È finalmente arrivato il decreto attuativo sui Pir. Dopo cinque mesi di attesa in cui il mercato è rimasto letteralmente paralizzato per la mancanza di una regolamentazione ufficiale che facesse capire chi può investire su cosa, il Governo pone fine all’impasse e pubblica in Gazzetta Ufficiale le nuove regole sui Piani Individuali di Risparmio.
PIR: LA STRADA VERSO IL DECRETO
Il testo sarebbe dovuto arrivare a febbraio, ma ben presto si è capito che la deadline non sarebbe mai stata rispettata. Poi si è parlato di marzo, ma ancora nulla. Niente nemmeno ad aprile, nonostante le numerose rassicurazioni e un decreto pronto parcheggiato al ministero dello Sviluppo Economico.
Maggio è il mese della svolta grazie alla quale – ma lo scettiscismo tra gli addetti ai lavori è parecchio – il mercato dei Pir potrebbe finalmente ripartire dopo mesi in cui nessuno ha potuto proporre ai clienti la sottoscrizione di nuovi piani individuali di risparmio a causa delle novità introdotte con la legge di Bilancio che ha modificato il meccanismo di funzionamento di questi strumenti, imponendo nuove e stringenti regole. Un vero peccato, considerando che in soli due anni, secondo i dati Assogestioni, i 72 fondi Pir Compliant sul mercato hanno raccolto quasi 15 miliardi di euro (10,9 nel 2017, 3,95 nel 2018).
PIR: UN BREVE RIPASSO
I PIR, lo ricordiamo, sono stati creati nel 2016 dal Governo Renzi allo scopo di veicolare il denaro degli investitori verso le pmi italiane, consentendo a queste ultime di reperire risorse attraverso un canale alternativo a quello bancario. L’entrata in vigore è avvenuta nel 2017. Come funzionano? Sono dei piani di risparmio a lungo termine che prevedono delle agevolazioni fiscali – niente tasse sulle plusvalenze – per gli investitori retail che decidono di investire i propri soldi sulle aziende italiane per almeno 5 anni. La normativa prevede che almeno il 70% del valore complessivo dei Pir deve essere investito in strumenti finanziari emessi o stipulati da imprese residenti in Italia o aventi attività stabile nel nostro Paese.

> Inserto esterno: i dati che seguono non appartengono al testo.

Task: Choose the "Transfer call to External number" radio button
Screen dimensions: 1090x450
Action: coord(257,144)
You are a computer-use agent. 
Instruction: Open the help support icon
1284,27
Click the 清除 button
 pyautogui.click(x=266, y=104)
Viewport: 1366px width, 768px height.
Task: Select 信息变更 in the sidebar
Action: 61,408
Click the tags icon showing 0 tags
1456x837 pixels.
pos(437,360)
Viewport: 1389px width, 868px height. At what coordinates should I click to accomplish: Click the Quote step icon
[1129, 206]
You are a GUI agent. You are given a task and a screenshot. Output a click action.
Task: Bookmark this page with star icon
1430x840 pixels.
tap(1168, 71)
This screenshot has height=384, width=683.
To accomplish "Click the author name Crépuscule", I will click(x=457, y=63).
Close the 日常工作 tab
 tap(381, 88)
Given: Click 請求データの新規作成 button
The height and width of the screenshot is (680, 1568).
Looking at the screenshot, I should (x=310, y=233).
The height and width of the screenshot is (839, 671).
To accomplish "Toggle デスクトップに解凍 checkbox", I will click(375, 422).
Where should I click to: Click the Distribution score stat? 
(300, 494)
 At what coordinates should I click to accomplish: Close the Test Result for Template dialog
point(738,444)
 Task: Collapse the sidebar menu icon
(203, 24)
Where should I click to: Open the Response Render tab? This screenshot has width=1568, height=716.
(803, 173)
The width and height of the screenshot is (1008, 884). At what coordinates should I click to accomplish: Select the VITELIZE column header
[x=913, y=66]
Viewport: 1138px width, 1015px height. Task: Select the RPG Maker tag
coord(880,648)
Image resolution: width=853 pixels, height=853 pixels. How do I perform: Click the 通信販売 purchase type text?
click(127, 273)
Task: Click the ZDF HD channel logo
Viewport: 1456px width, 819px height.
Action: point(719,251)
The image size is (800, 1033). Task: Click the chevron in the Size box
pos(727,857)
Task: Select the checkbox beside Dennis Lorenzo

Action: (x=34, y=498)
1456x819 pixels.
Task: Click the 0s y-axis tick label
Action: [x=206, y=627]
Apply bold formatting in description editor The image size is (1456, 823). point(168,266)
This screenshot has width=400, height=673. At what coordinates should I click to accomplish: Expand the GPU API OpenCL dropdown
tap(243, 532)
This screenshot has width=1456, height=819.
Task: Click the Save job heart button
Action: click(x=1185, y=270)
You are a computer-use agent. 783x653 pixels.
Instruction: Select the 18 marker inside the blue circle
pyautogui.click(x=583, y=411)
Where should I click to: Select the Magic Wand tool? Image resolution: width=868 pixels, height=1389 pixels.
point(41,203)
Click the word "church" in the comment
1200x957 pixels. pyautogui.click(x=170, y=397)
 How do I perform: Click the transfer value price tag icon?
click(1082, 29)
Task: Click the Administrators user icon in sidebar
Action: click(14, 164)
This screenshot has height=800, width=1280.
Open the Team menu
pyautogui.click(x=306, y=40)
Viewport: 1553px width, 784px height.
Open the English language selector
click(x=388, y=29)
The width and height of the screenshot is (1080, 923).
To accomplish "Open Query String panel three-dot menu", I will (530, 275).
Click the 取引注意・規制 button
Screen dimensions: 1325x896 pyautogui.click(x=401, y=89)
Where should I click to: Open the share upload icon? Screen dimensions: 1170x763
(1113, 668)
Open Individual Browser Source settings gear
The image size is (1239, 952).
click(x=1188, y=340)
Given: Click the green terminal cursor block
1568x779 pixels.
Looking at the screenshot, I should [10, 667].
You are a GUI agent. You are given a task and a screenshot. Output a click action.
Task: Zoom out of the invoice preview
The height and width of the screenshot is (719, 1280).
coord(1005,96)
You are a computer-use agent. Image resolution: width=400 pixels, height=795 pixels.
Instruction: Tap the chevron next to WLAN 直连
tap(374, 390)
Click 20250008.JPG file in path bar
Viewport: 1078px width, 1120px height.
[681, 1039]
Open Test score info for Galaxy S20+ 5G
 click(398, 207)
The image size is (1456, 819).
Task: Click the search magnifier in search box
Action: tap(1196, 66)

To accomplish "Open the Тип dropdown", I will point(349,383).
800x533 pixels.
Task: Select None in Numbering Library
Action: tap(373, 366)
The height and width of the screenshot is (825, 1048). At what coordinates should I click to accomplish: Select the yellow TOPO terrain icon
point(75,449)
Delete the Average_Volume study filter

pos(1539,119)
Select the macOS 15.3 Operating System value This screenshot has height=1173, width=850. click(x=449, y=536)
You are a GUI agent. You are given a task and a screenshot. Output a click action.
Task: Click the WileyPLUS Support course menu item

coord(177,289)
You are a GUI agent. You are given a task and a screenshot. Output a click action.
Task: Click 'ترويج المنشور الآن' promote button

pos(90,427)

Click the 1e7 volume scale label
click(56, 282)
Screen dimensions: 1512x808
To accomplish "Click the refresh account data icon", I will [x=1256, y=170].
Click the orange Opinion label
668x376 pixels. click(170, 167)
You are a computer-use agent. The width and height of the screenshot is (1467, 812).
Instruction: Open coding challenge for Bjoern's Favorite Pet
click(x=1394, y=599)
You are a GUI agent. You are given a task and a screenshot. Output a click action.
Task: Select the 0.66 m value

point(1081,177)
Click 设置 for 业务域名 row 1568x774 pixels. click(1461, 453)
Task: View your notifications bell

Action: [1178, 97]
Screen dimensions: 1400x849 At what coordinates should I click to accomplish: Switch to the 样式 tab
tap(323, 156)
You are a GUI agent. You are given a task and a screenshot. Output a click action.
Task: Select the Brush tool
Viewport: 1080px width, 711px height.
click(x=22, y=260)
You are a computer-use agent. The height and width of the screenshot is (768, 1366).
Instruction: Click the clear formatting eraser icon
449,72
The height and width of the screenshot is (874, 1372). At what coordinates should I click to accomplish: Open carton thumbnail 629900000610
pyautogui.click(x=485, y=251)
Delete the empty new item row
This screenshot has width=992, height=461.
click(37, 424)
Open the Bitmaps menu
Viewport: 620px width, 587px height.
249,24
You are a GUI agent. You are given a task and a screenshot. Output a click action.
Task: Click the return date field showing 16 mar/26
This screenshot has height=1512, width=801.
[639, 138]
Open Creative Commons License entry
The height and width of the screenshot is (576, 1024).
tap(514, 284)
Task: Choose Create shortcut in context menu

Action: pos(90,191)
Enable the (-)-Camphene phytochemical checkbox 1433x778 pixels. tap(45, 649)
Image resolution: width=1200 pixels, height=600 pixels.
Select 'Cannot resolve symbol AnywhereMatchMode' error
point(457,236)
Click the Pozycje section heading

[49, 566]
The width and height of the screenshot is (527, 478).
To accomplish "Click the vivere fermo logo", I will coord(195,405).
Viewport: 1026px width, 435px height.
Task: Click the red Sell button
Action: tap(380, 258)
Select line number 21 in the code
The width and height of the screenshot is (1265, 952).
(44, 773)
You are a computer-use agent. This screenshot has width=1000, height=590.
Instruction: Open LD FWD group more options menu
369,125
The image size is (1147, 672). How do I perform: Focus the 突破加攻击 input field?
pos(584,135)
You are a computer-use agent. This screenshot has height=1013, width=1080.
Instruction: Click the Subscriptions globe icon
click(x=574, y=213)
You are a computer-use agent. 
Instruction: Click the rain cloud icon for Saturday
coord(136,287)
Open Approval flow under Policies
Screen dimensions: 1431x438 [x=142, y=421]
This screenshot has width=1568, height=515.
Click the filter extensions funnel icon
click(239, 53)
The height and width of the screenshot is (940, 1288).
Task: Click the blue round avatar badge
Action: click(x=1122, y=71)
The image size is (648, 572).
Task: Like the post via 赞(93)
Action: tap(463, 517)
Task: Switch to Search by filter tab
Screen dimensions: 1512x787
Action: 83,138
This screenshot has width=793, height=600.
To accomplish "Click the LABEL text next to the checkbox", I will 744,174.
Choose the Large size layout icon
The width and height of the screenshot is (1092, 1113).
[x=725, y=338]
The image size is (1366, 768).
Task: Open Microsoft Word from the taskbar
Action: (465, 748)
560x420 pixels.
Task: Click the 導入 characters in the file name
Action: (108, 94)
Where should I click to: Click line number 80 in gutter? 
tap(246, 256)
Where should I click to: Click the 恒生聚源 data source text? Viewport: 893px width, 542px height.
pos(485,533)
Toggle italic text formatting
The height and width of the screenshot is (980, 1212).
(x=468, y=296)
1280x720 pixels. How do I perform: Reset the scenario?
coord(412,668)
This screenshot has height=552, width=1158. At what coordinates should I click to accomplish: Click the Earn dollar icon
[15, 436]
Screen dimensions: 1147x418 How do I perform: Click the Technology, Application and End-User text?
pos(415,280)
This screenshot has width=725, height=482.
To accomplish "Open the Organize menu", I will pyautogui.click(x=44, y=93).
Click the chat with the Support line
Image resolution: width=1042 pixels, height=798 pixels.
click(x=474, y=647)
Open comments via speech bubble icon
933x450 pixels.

PIR, LE NUOVE REGOLE: ECCO COSA CAMBIA
Le regole introdotte dal Governo Lega-M5S con la legge di Bilancio 2019 obbligano gli investitori che decidono di puntare sui Pir a destinare parte del loro denaro all’Aim e al Venture Capital. La normativa vale solo per i nuovi fondi, per quelli sottoscritti prima del 2019.
Nel dettaglio il 70% del valore complessivo dei Pir di cui abbiamo parlato sopra deve essere investito per un 5% in strumenti finanziari emessi da pmi ammissibili e scambiati su sistemi multilaterali di negoziazione e per almeno un 5% in venture capital. Le pmi non devono essere quotate su un mercato regolamentato e non devono aver ricevuto risorse finanziarie per un importo superiore a 15 milioni. Dal punto di vista dell’assetto si tratta di aziende fino a 250 dipendenti, con un fatturato massimo di 50 milioni o, in alternativa, un bilancio sotto i 43 milioni.
Le nuove regole ammettono anche gli investimenti in “equity” e “quasi equity”, vale a dire un tipo di finanziamento a metà tra equity e debito, con un rischio più alto del debito di primo rango (senior) e un rischio inferiore rispetto al capitale primario (common equity).